25 ans après Tchernobyl : Fukushima expliqué par Maurice Allais

par Sylvain Rakotoarison
mardi 26 avril 2011

L’étude des risques est l’une des disciplines essentielles dans la gestion de crise. Exemple appliqué à une catastrophe nucléaire majeure.

À 01h23 du matin, les vannes d’alimentation en vapeur de la turbine sont fermées, ce qui fait augmenter la pression dans le circuit primaire. Les générateurs diesel démarrent et atteignent leur puissance nominale. Pendant ce temps, l’alimentation des pompes se fait par les turbo-alternateurs. Le débit d’eau passant dans le réacteur décroît progressivement avec la baisse de puissance de ces alternateurs. Le liquide de refroidissement forme alors des bulles de gaz, faisant monter très rapidement en puissance le réacteur.

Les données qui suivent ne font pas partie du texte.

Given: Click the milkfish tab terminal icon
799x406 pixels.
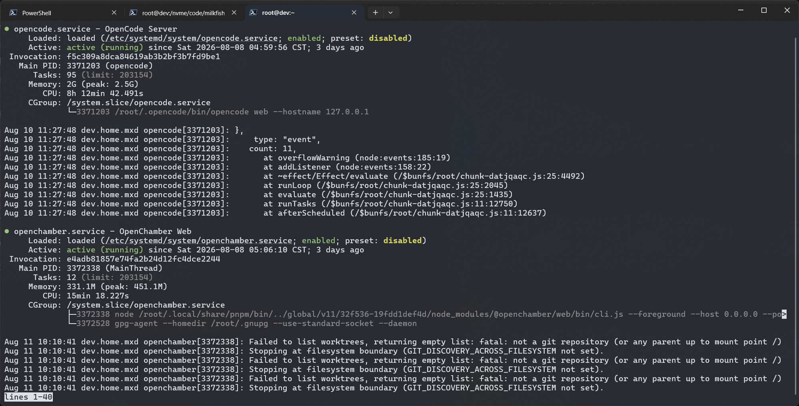Looking at the screenshot, I should (133, 12).
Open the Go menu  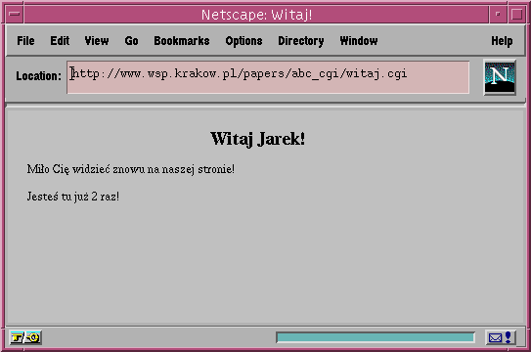(131, 41)
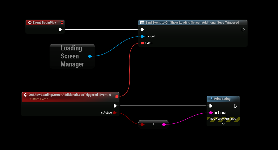Click the conversion node's dark red input pin

coord(142,124)
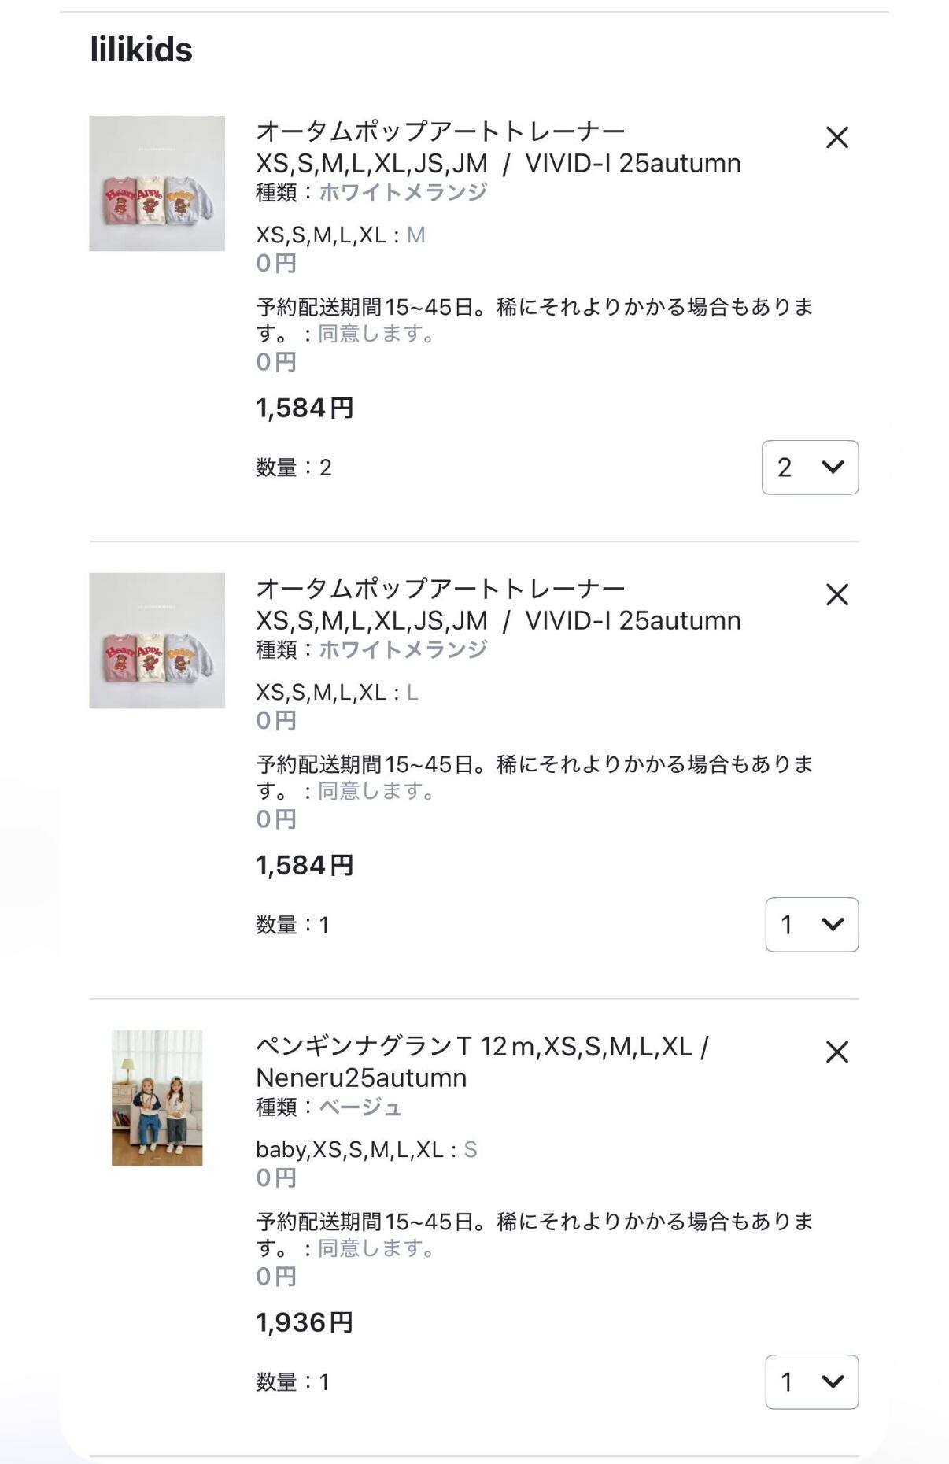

L’opérateur en chef ordonne alors l’arrêt d’urgence. Les barres de contrôle ne peuvent cependant pas être descendues assez profondément. La formation d’hydrogène au contact d’oxygène entraîne l’explosion des mille tonnes de la dalle en béton dont les morceaux endommagent irréversiblement le réacteur. Un grave incendie se déclare aussitôt et un rayonnement très lumineux sort de l'inquiétant trou. Ce n’est qu’à quatre heures que les pouvoirs publics sont informés...

Ce n’était pas dans la nuit du 11 au 12 mars 2011. Ce n’était pas à Fukushima.
C’était à Tchernobyl, en Urkraine, pas très loin de la frontière biélorusse.
Dans la nuit du 25 au 26 avril 1986.


Tchernobyl, un quart de siècle plus tard

Il y a juste vingt-cinq ans que la catastrophe nucléaire la plus dévastatrice humainement commençait, comme l’explique plus ou moins bien Wikipédia, avec une réelle inconscience des autorités politiques du pays. Gorbatchev a mis plus de vingt-quatre heures pour être informé de la catastrophe mais en a profité pour y appliquer la "glasnost" (transparence) qu’il avait lui-même imposée à ses collègues dirigeants du Parti communiste d’Union Soviétique le 6 mars 1986. Certains disent même que la catastrophe de Tchernobyl a contribué à la chute de l’empire soviétique.

Le Président de la Fédération de Russie, Dimitri Medvedev, sera présent ce mardi 26 avril 2011 à Tchernobyl après avoir décoré la veille certains des six à huit cent mille liquidateurs qui avaient courageusement travaillé à l'isolement du réacteur 4. Les rejets de substances radioactives dans toute l'Europe auraient pu être assimilés à ce qu'auraient produit deux cents bombes équivalentes à celle de Hiroshima.

Ce n’est que la semaine dernière, le 19 avril 2011, à Kiev, qu’un budget international de cinq cent cinquante millions d’euros vient d’être enfin débloqué pour la construction d’un nouveau sarcophage. La situation devenait très urgente. Une catastrophe nucléaire peut aider la précédente.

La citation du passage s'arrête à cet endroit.